[Pixel coordinate grounding data]
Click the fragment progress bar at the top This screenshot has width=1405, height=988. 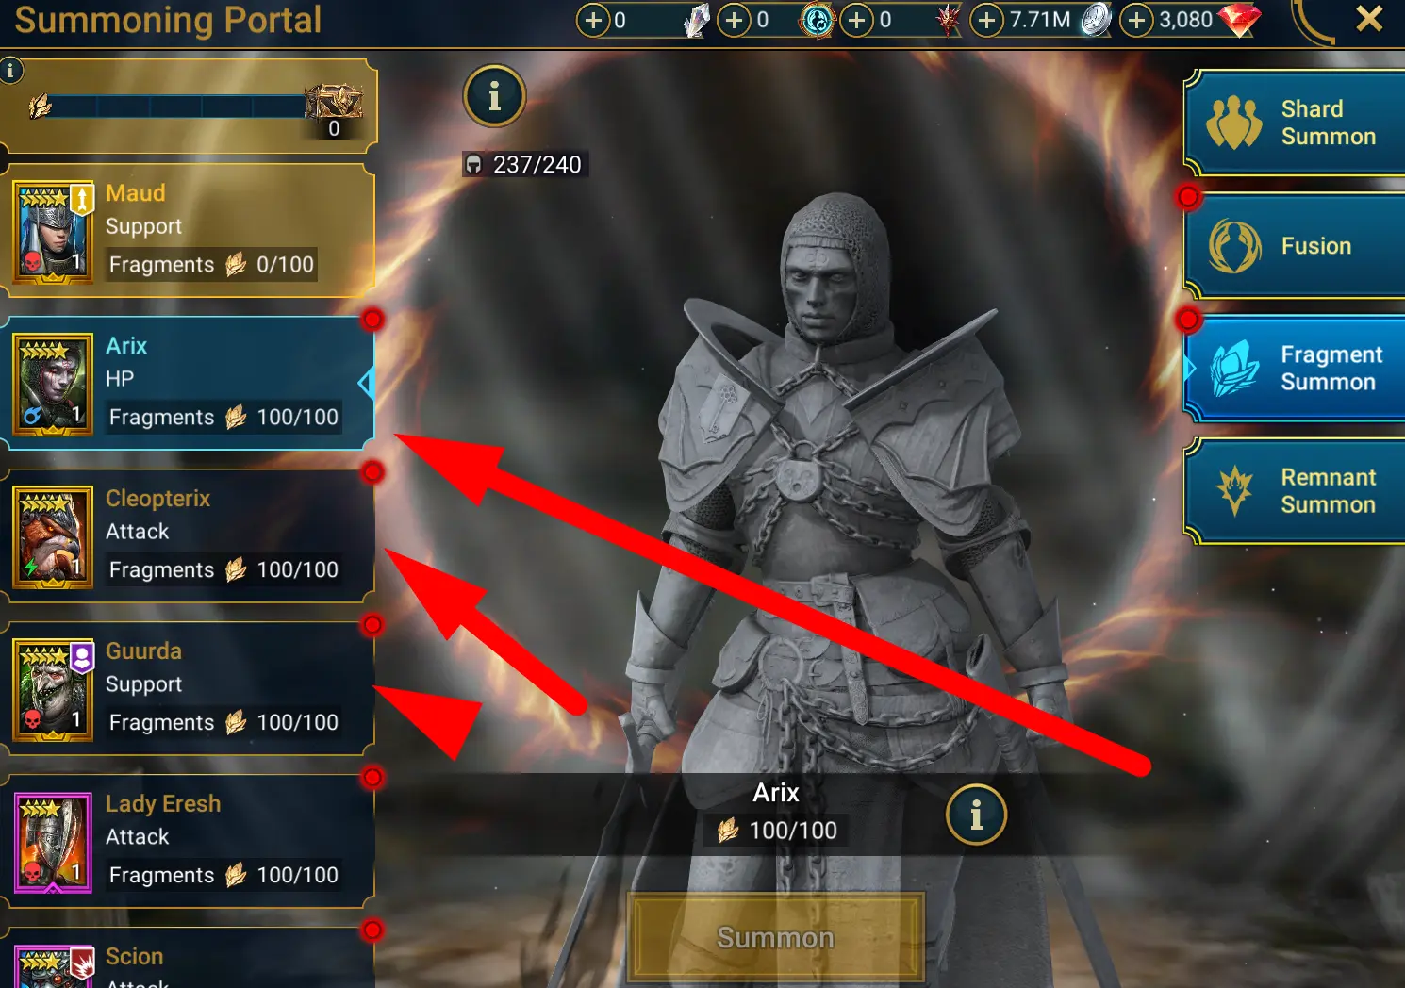(x=179, y=106)
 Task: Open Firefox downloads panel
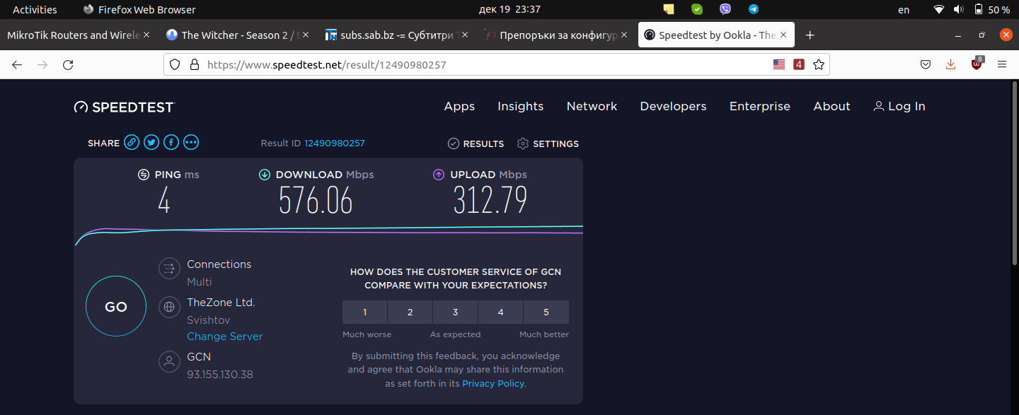(950, 64)
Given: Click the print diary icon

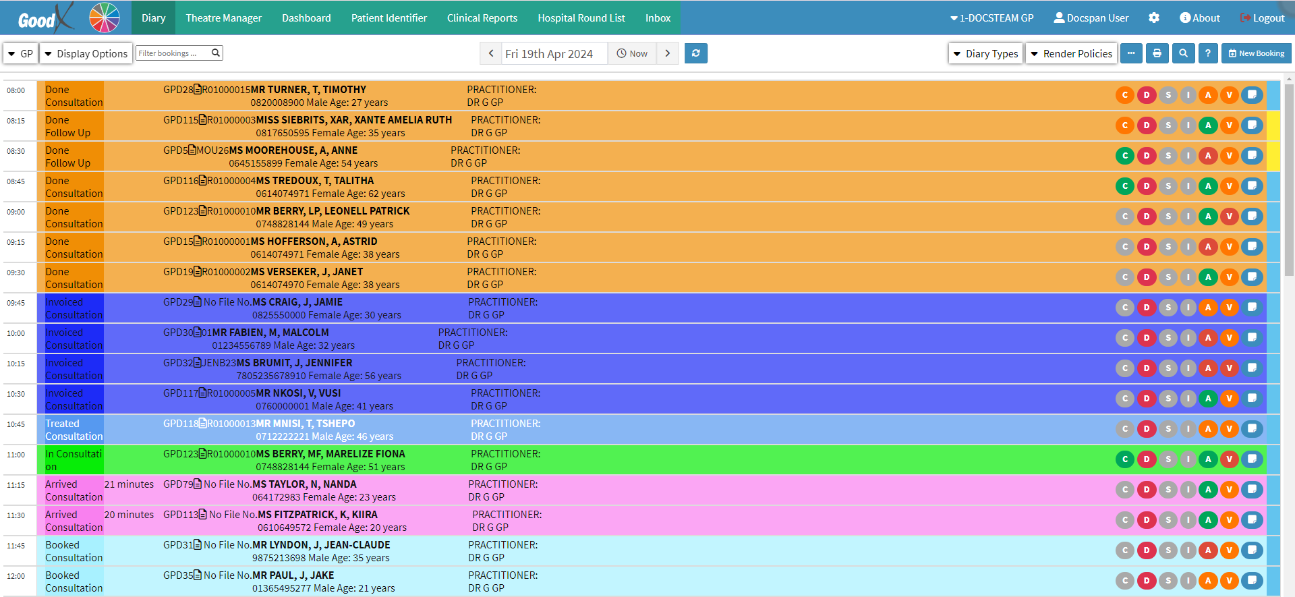Looking at the screenshot, I should coord(1157,53).
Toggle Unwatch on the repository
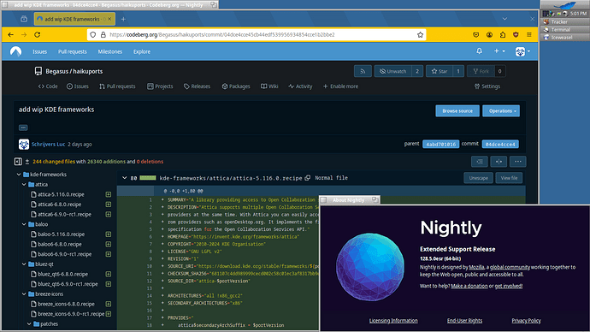 [393, 71]
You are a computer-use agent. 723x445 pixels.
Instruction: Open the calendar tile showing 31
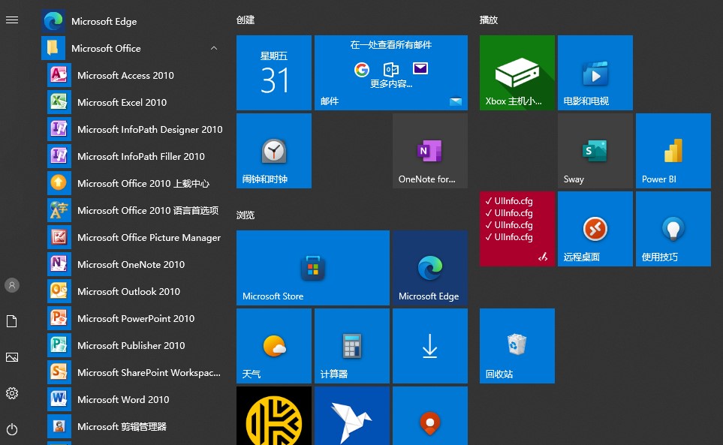(x=273, y=73)
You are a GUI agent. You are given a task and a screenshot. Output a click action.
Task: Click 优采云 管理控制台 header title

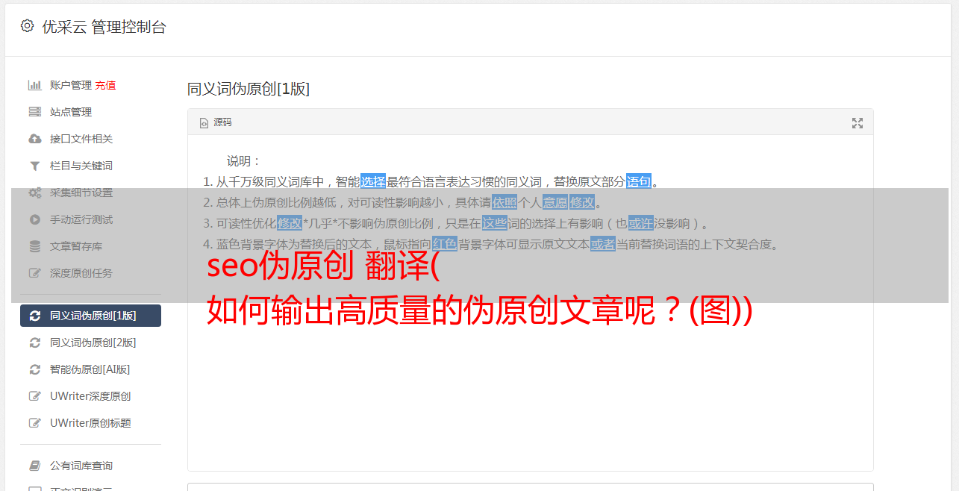(x=104, y=27)
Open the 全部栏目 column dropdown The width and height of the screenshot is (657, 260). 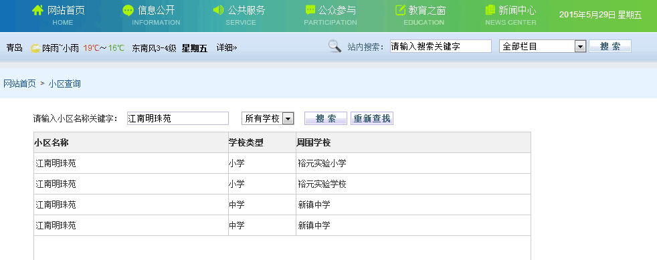pyautogui.click(x=542, y=47)
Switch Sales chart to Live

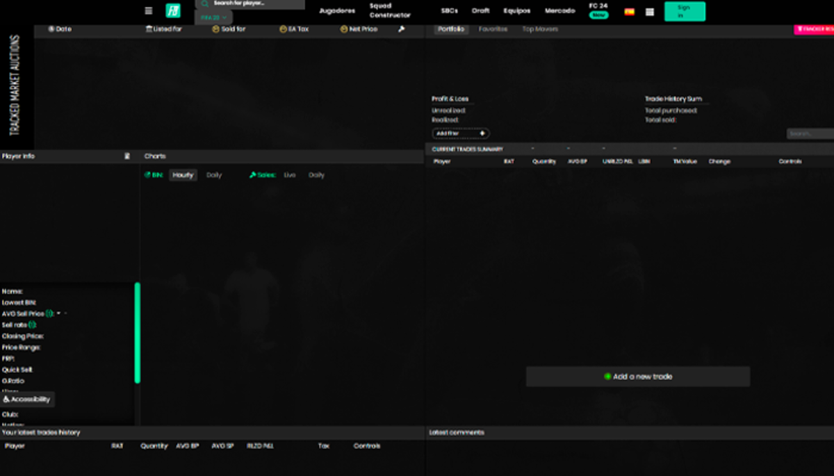(290, 175)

WORK REQUEST: Reproduce every line above that contains the string "agent".

RESPONSE:
You are a computer-use agent. 723x445 pixels.
You are a GUI agent. You are given a task and a screenshot. Output a click action.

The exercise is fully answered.